The two apprehended suspects were immediately cuffed and read their rights. The bearded one with the swelling lump on his head had little to say, apart from give his name which was Willie Deeb. His friend Randy Prator, on the other hand, was so willing to talk that they couldn’t shut him up. And the things that came out in Prator’s babbling stream were enough for Daigle and Guidry to look at each other and agree, ‘Sheriff Roque needs to hear this right away.’

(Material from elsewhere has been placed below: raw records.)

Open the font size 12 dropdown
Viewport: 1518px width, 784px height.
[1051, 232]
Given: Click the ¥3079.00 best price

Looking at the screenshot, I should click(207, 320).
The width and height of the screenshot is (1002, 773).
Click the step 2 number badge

Within minutes, Waylon Roque was hustling aboard a second State Police Bell 430 and being whisked rapidly to view the scene and hear the witness’s statement for himself. The chopper landed next to the other on the approach track to the ruined distillery and Roque, bending low and clamping his campaign hat to prevent it from being blown away by the rotors’ downdraught, hurried through the gates with his deputies Mason Redbone and Eli Fontaine at his heels. The sheriff cast his steely eye across the scene of carnage. Looked like one bunch of morons killing another bunch of morons, in his estimation. Done a pretty damn good job of it, too. There hadn’t been a shoot-em-up war zone like this in Clovis Parish since the days of Bonnie and Clyde.

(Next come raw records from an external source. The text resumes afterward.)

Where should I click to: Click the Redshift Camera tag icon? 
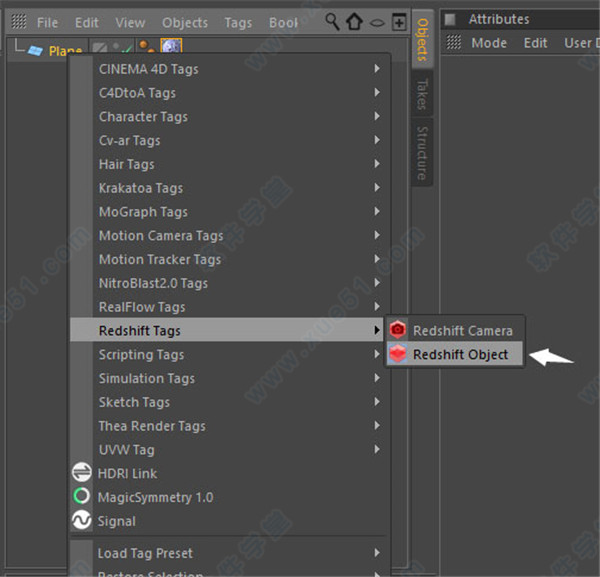[398, 330]
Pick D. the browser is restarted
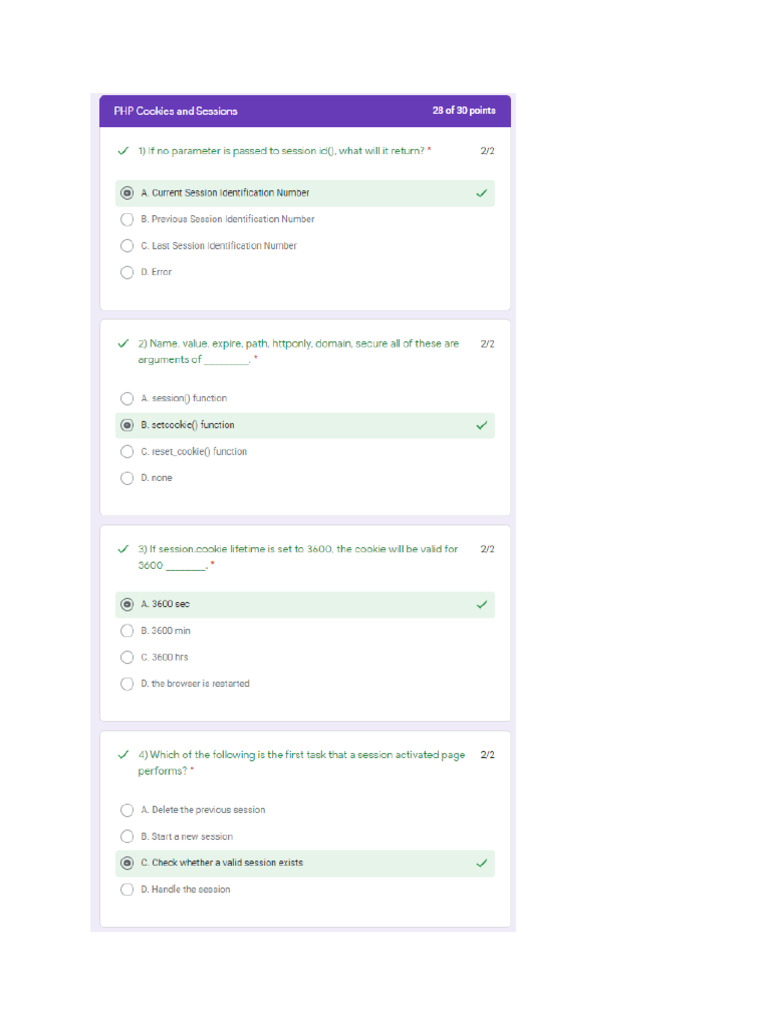Viewport: 768px width, 1024px height. (127, 684)
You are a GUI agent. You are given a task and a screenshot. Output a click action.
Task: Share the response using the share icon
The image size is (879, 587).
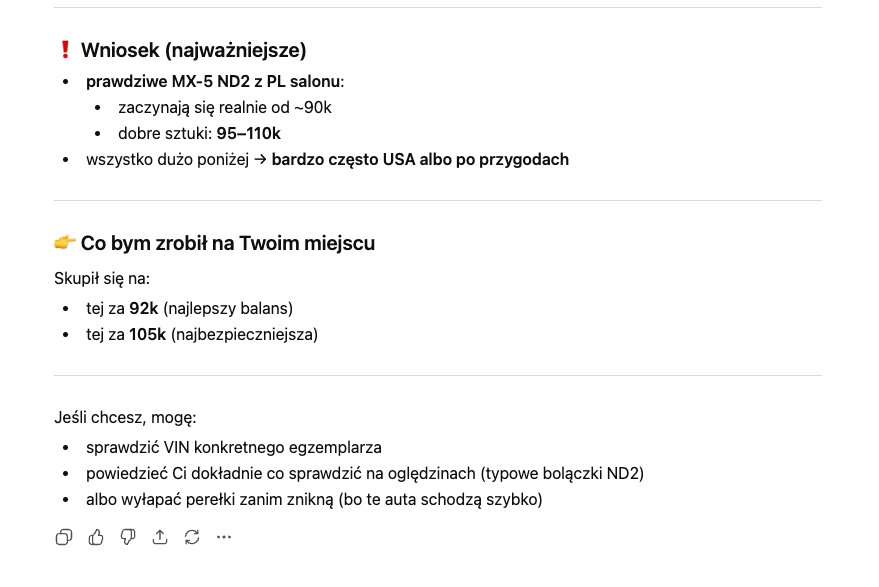pyautogui.click(x=160, y=537)
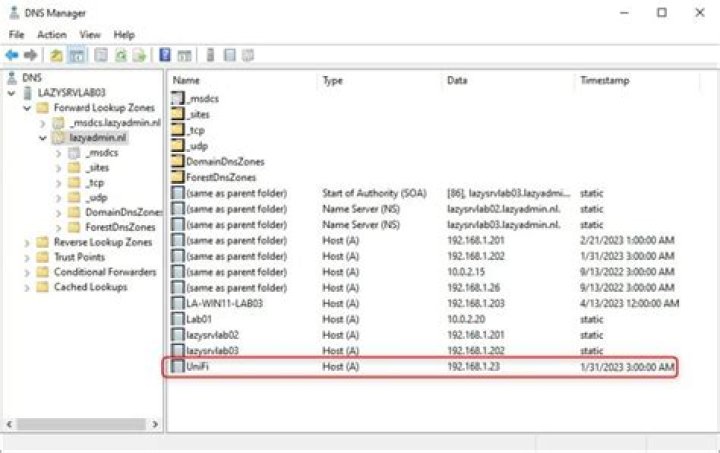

‘This better be good,’ the sheriff growled at Officers Daigle and Guidry as he stepped inside the hut where the suspects were being held, one hand on the butt of his Colt. ‘I’m busy as a one-legged cat in a sandbox with this damn manhunt and I got better things to do than clear up some gang-related bullshit. So what’ve we got?’
‘This went down just this afternoon, Sheriff,’ Guidry said. ‘Found a bunch of guns an’ shell casings in the dirt. Reckon there’re at least three crispies back there for the coroner to dig out of the wreckage. But it don’t look like a gang thing.’

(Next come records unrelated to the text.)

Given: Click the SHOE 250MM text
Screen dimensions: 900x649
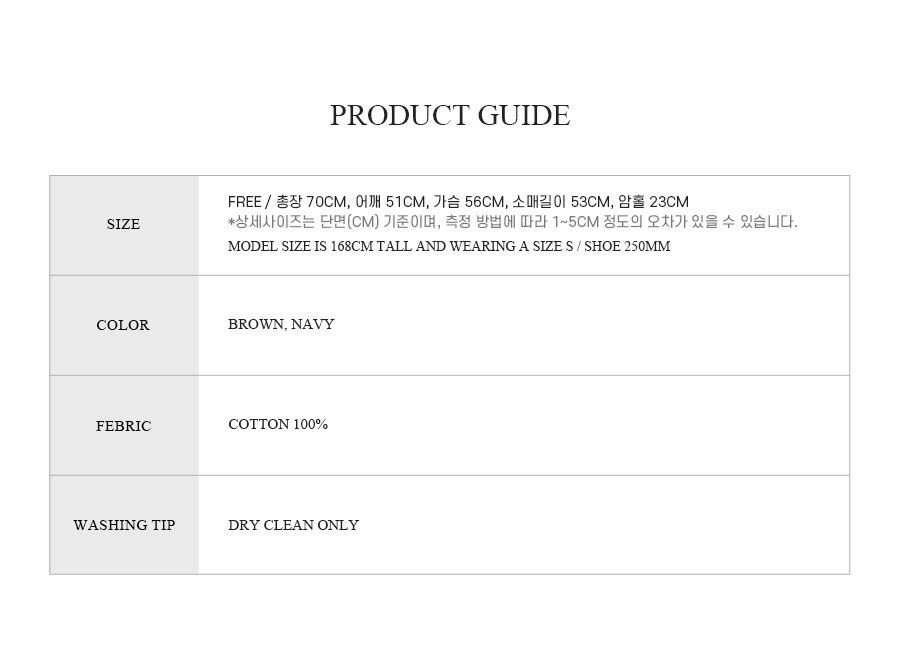Looking at the screenshot, I should [627, 246].
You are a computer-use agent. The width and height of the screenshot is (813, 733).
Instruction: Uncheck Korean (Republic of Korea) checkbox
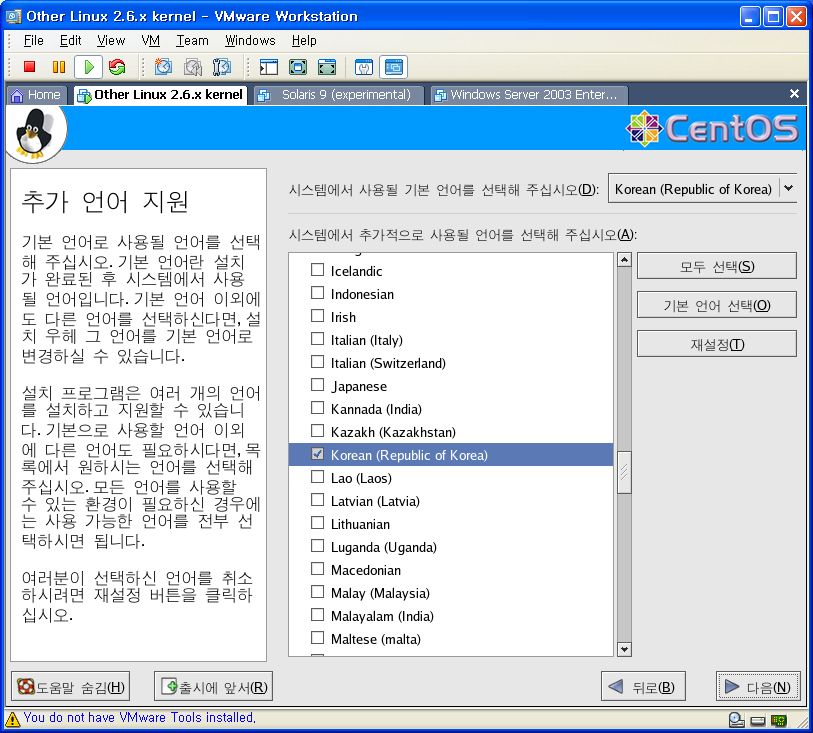pos(317,455)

Roque looked sharply at Officers Guidry and Daigle. ‘Then what the hell is it?’
Daigle nudged Randy Prator, who was sitting glumly cuffed on the hut floor next to his pal Willie. ‘Come on, peckerwood, tell the sheriff what you told us.’
‘Weren’t no gang,’ Randy Prator said. ‘It was just one guy. Same fella who knocked Willie here on the head and damn near cracked his brains out.’
‘One guy?’ the sheriff said, his face tightening hard. ‘Speak, son. Talk to me.’
‘Tore this place apart like a goddamned one-man army,’ Randy Prator babbled on. ‘I saw’m shoot Landon, standin’ right next to me.’
‘Never mind Landon, tell me about the guy,’ the sheriff grated.
‘Some foreigner, English or somethin’. All I know is, Landon told me that he’s the crazy-ass sumbitch broke Billy Bob Lafleur’s neck and cut up that black girl in Chitimacha. Name’s—’
‘Hope,’ Roque finished for him. ‘Ben Hope, goddamnit.’ He shook his head in bewilderment as he tried to make sense of this bizarre turn of events. ‘I should have known that maniac would be behind this. Well, this proves he’s still alive, anyhow. But what the hell’s he doin’?’
‘Beats me, Sheriff,’ Daigle said, rubbing his chin. ‘All I know is, these boys work for the Garrett brothers. This is their operation. Or was. Ain’t much left of it now.’
‘I don’t know about that,’ Deputy Redbone put in. ‘The Garretts? Reckon not. Don’t look that way to me at all.’
Roque looked at him. ‘No? Just how does it look to you, Mason?’
Daigle nudged Prator again. ‘Go on. Tell’m the rest of it.’
Prator bit his lip. ‘I wanna lawyer before I say another goddamn thing. And I’m only talkin’ if I get a deal. Y’all put me on the federal witness protection program or I ain’t playin’.’